「ネット右翼」は存在しない
── ちなみに、支援者はたくさんいるんですか?
外山 う~ん、どうだろう。資金提供してくれる人は数えるほどだけれども、支持者を含めると結構いるかな。世の中にいらだちや憤りを持っていても、既成の右や左の運動に幻滅しているという人はやっぱりいるから、そういう人たちに支持されている感触はある。
── ウェブページはいつから開設していますか?
外山 最初に作ったのは、1996年ぐらい。出獄後にしばらく居候させてくれた熊本の支援者がコンピューター好きで、その人に勧められたのがきっかけ。
「これからはインターネットだよ」とか言われて、なんだかよく分からないままに、その人と一緒に電気屋に行って、Macを買って(笑)。その人にウェブページ作成ソフトをもらって、文章がただ載っているだけのサイトを作っていました。ちなみにポスターもMacで作っている。

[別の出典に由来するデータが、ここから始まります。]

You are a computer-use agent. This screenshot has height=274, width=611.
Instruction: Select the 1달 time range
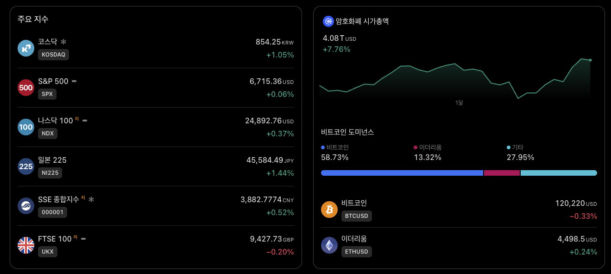(459, 102)
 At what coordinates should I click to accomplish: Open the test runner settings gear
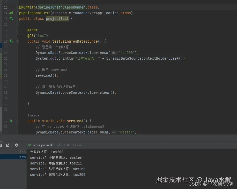tap(16, 145)
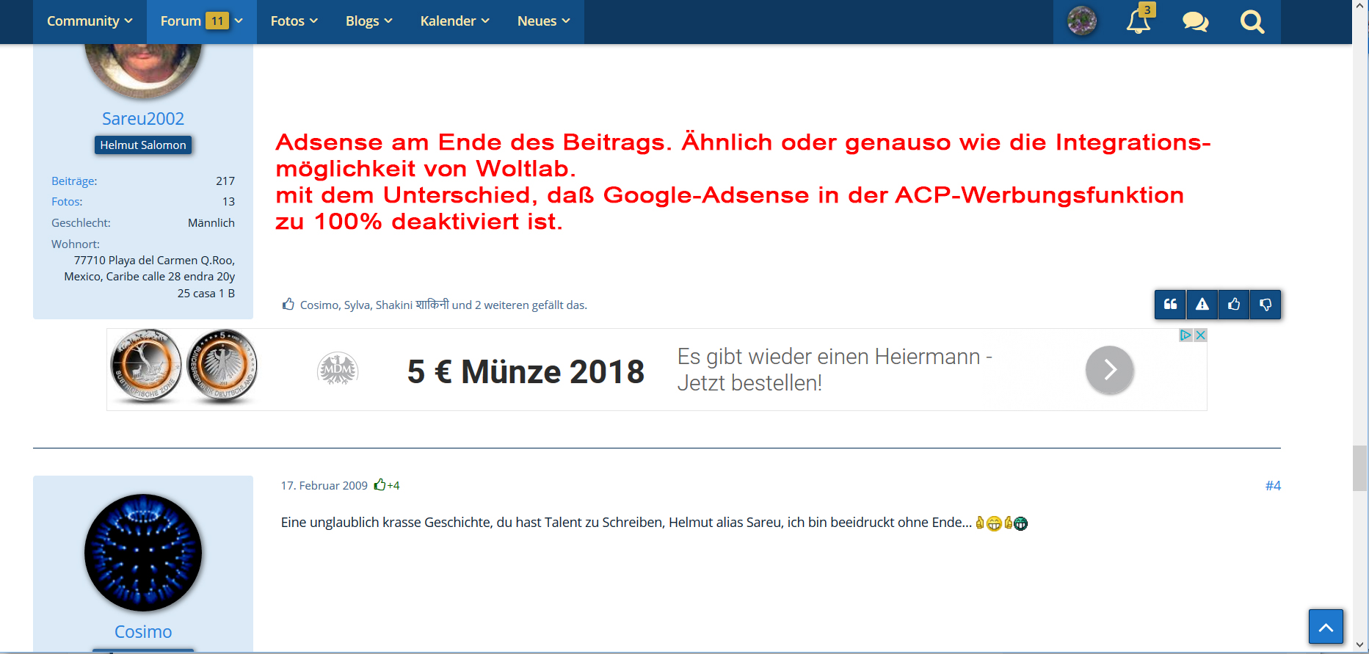Open the notifications bell icon

tap(1138, 21)
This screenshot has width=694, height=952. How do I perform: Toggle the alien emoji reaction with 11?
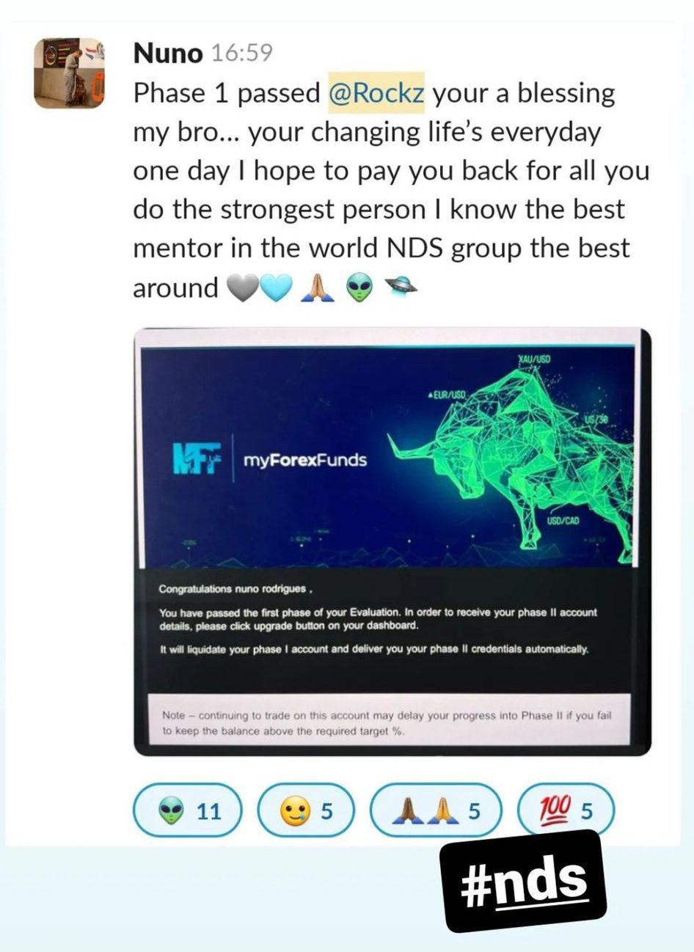[188, 812]
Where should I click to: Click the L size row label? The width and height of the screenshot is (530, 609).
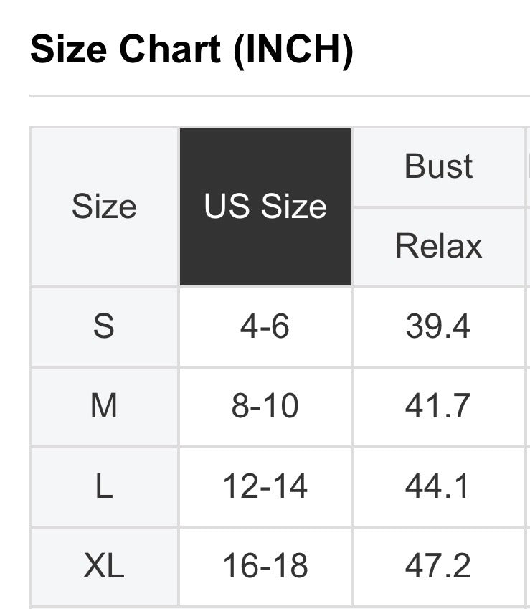click(x=104, y=486)
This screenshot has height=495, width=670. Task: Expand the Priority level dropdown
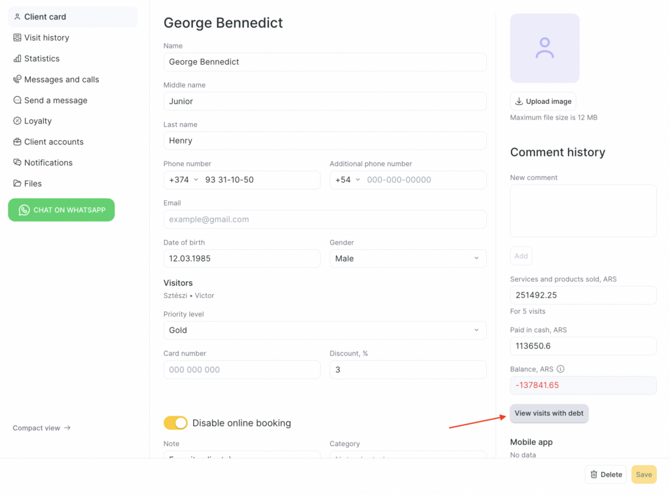point(325,330)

── ネットの文章を見て、外山さんのところに来る人っていますか?
外山 いるけど、あまり期待してない。ネットはきっかけとしてはあっても、リアルで交流しないとあまり意味がないと思ってる。本を書いたり、ビラをまいたりするのと同じ感覚でネットでもいろいろ発信しているけど、特に重視はしていない。あまりよく分かってないしね。
── インターネットが政治に影響を及ぼすことはあると思いますか?
外山 いくつかあるうちの道具としては使えても、ネットに特化した政治運動とかをやってもろくな結果を生まないと思う。安易にブームに乗っかると、浮ついた運動にしかならないし。

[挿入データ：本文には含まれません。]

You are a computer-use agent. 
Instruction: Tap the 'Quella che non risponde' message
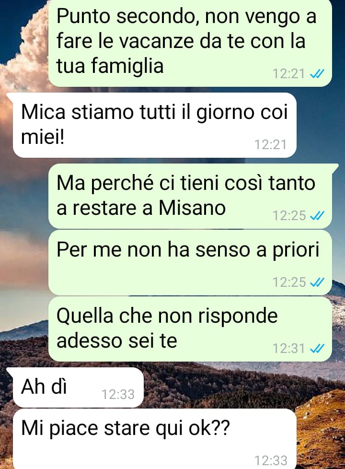tap(190, 329)
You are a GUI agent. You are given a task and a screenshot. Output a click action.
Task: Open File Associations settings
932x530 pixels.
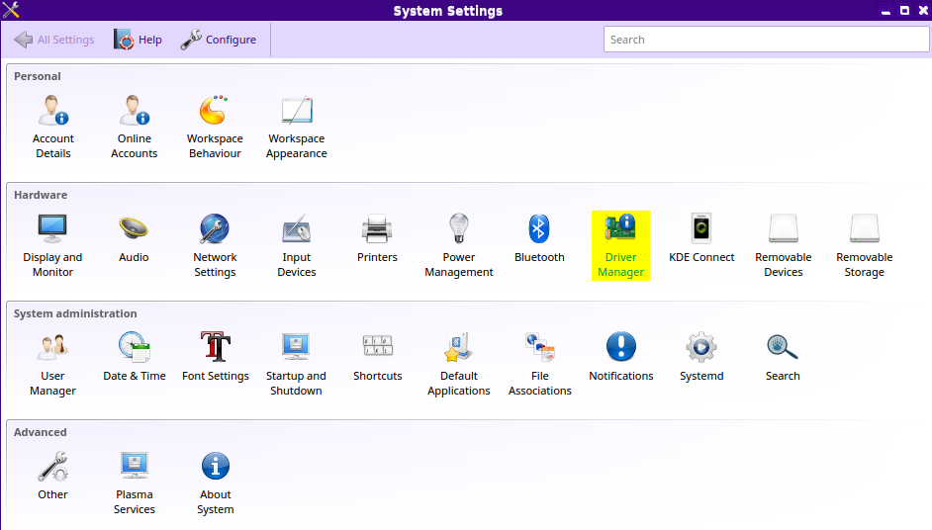tap(539, 363)

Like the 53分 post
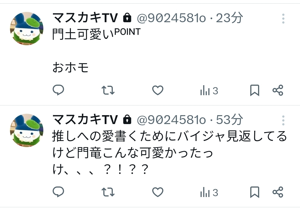(158, 192)
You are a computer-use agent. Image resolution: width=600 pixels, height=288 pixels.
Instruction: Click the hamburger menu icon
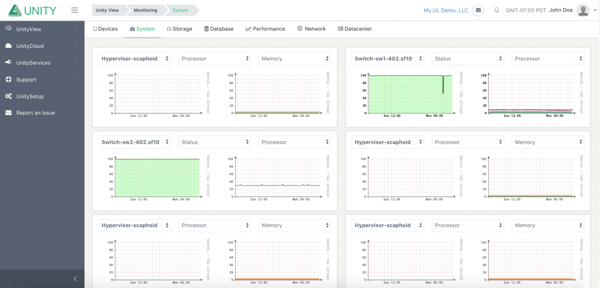pyautogui.click(x=74, y=10)
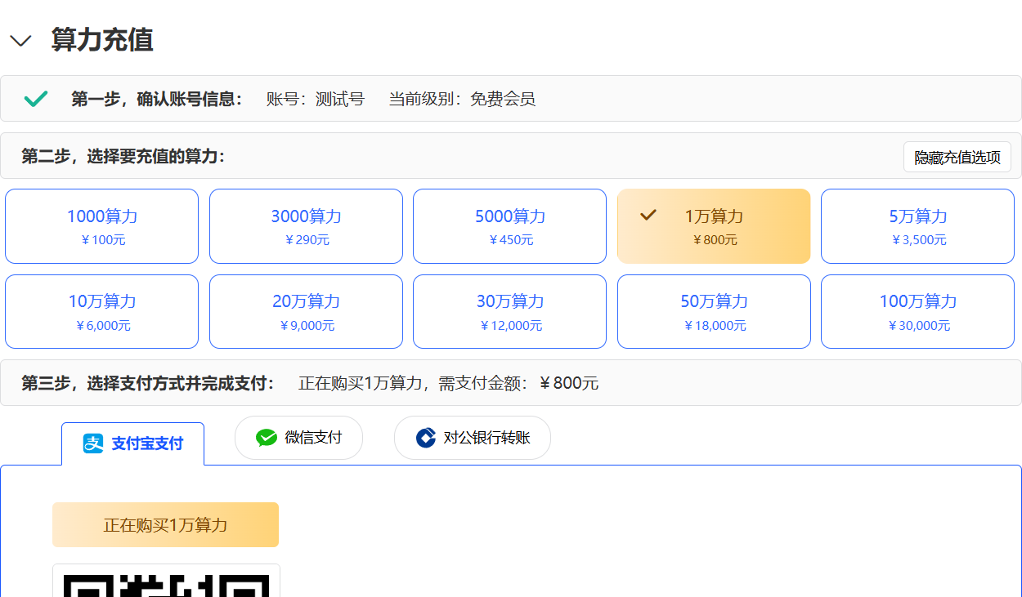Click checkmark icon on 1万算力 card
The width and height of the screenshot is (1022, 597).
coord(648,215)
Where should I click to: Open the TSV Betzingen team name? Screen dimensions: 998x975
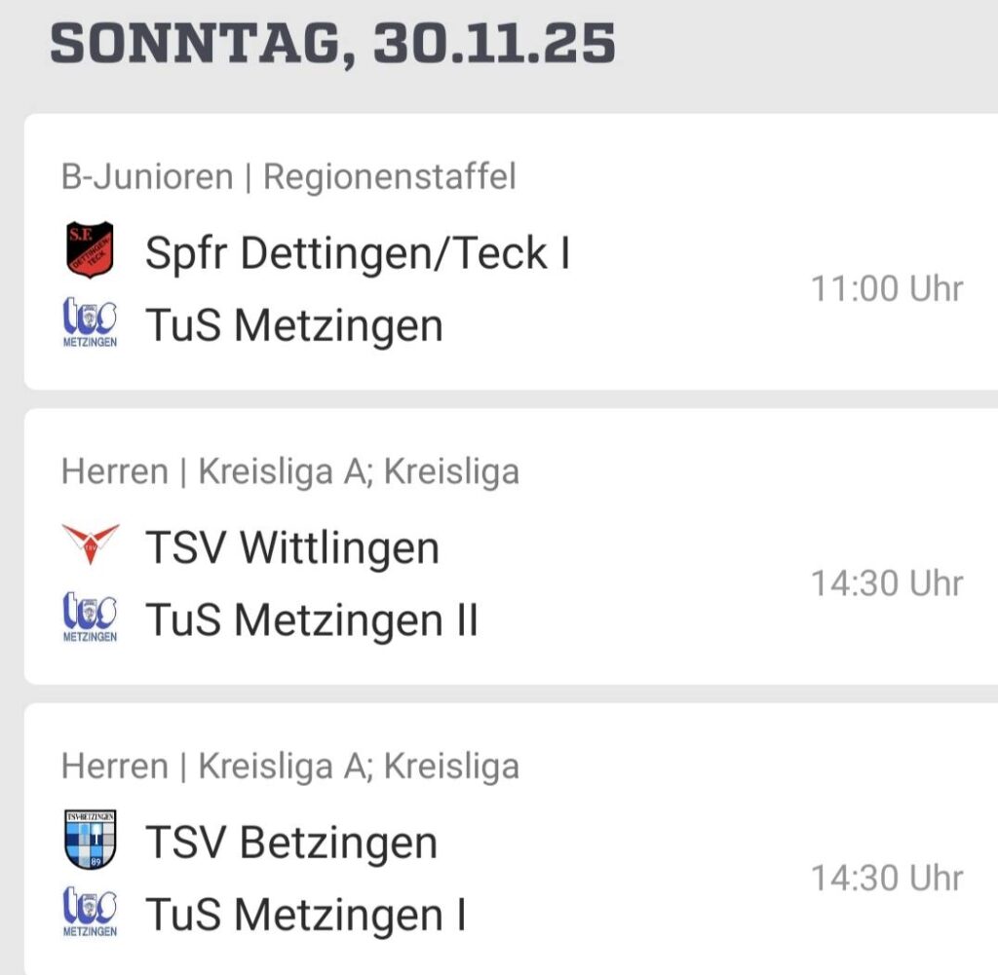[x=290, y=843]
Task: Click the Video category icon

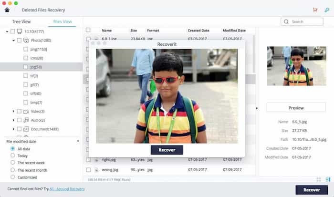Action: (x=26, y=111)
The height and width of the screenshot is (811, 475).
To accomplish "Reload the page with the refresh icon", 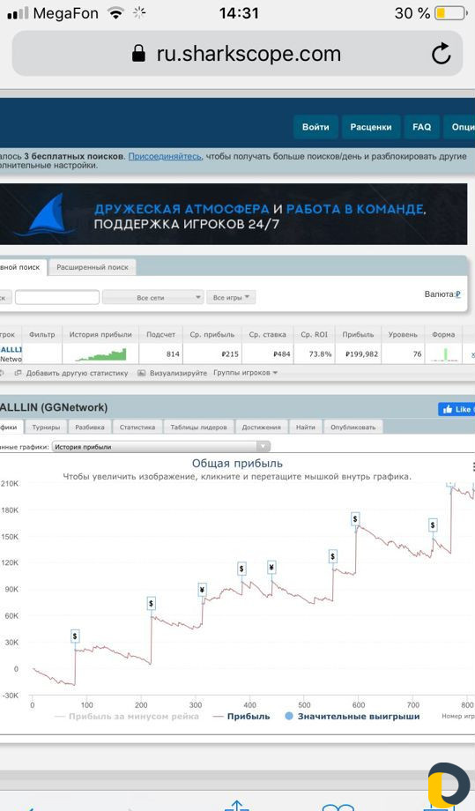I will (441, 53).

── 最近、ネットで右翼っぽい若者が増えていると聞きますが、どう思いますか?
外山 僕はネット右翼はいないと思うんだよ。これまで文章が面白くなかったり、頭が悪かったりで、発表の場がなかった普通の人たちが馬鹿なことを書いてるだけで、単純な右傾化では無いと思うんだよね。昔から発言してこなかった一般の人というのはああいう感じだろうし、それを世間がまるで重大な右傾化のように捉えるから、かえって調子に乗るわけで。
ああいう馬鹿な人たちに発言させたくないから、民主主義反対なんだけどね(笑)。頭のいい人はいったんは左に行くから。正しさを追求すると、論理的な能力があれば左翼に行くのが当たり前だと思う。でも、「正しいことが必ずしもいい結果に結びつくわけじゃない」というところに至って、初めて右翼思想が意味を持つわけ。